Reading text.
Nothing In A Crackly Wrapper

Forty days. Four zero. Forty.

That’s how long it is since I ate something that I shouldn’t…I have to keep pinching myself, you know? It’s a milestone I can’t quite get my head around, when you consider how much my arse was dragging in the last few months of last year. And I’ll tell you what else…I haven’t really found it hard.

I know, right? I don’t understand it either. It’s like the Asshole voice has fallen off a cliff, because he hasn’t rattled his chains in well over a month. And I’m convinced it’s down to the fact that I’m giving refined sugar a really wide berth. I haven’t gone completely sugar-free…I’m not quite ready to go the whole hog and cut it out of my diet altogether, but to be honest I’m pretty close.

For forty days I’ve eaten no processed foods at all. No chocolate. No crisps or snacks. And that means that as I’ve been watching TV in the evenings, my viewing experience has been completely binge-free. Just me, on my own and flying solo without any treats which lead to more treats which lead me directly to hell in a hand cart. I’ve eaten grapes, or melon or a handful of nuts, but nothing which comes in a crackly wrapper.

It’s a weird thing you know…I feel like I’ve been set free. Right now, in this moment and all the moments over the last forty days I haven’t had to fight with myself over every food decision. I haven’t eaten a treat within my food budget and then taken that same budget down to the wire by having one more, then one more, all the time furiously recalculating what I might be able to eat for the rest of the week so I can eat still one more in this moment.

Those mid-afternoon cravings in the office have gone. That’s traditionally where my day took a wobble – everything up to lunchtime would be measured and planned, but whatever I put into my mouth with my afternoon cuppa would pretty much dictate how the rest of the day went, you know? Skidding home in the evening with only a sparse food budget left then spending what was left of the day driving myself mad with thoughts of all the things I wanted but couldn’t have.

Your instructions.
Continue the blog post about forty days without processed food, picking up after its last sentence.

Recorded information.
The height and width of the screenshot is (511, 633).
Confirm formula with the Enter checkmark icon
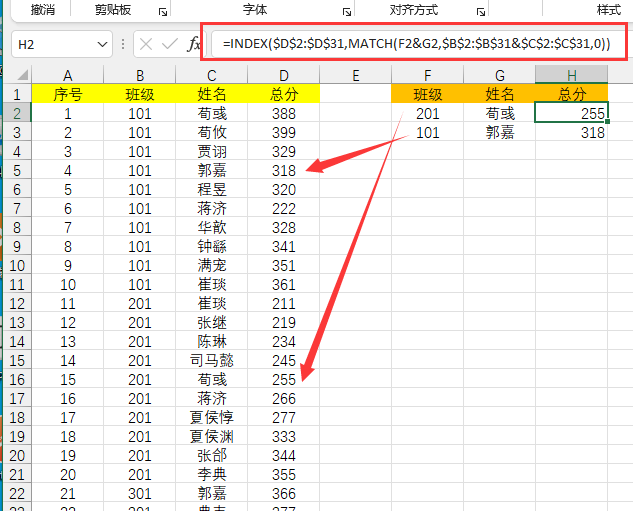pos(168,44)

==

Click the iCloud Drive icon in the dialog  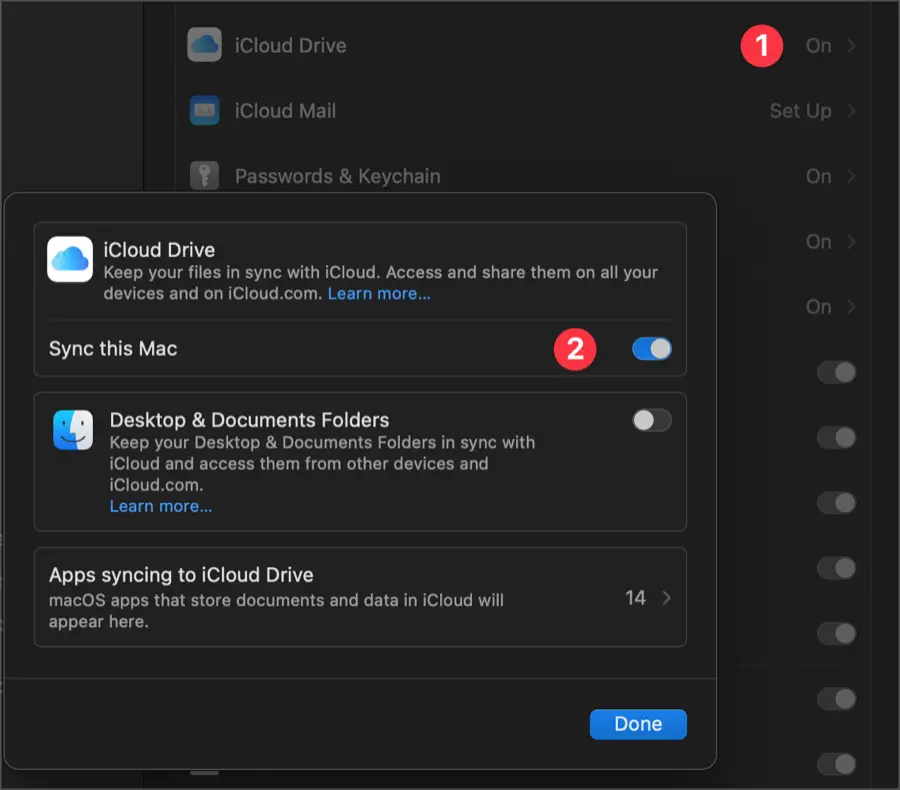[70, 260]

Output of the task.
Sometimes I’d cave and have them anyway, paying my Weight Watchers points forward with promises that I’d have a lean day tomorrow. Sometimes I’d just think fuck it and blow the budget then spend the rest of the week feeling guilty about the fact that I had no control, and pissed off that I’d left myself no further snacking opportunities. Whichever way, there was no respite from the food thoughts playing on a loop in my head, constantly stirred by my Asshole voice.

Imagine living that way, all the time. It’s like being stalked by some malevolent food beast that you just can’t get away from. The liberation that comes from that all of a sudden not being there is hard to describe. I remember being bullied when I was quite young and feeling like it was never going to end. My meek and gentle mum found out and raised all kinds of hell at the school, and it stopped immediately. What I’m feeling now reminds me of how I felt then, when I realised I could walk through the playground without having to worry about who was hiding in wait for me around the next corner.

Now, all that said, I’m not perfect…I am eating mountains of vegetables, and my portion sizes aren’t getting smaller…I know I need to focus on that, but at the end of the day nobody ever got fat by eating too much broccoli, right? One step at a time.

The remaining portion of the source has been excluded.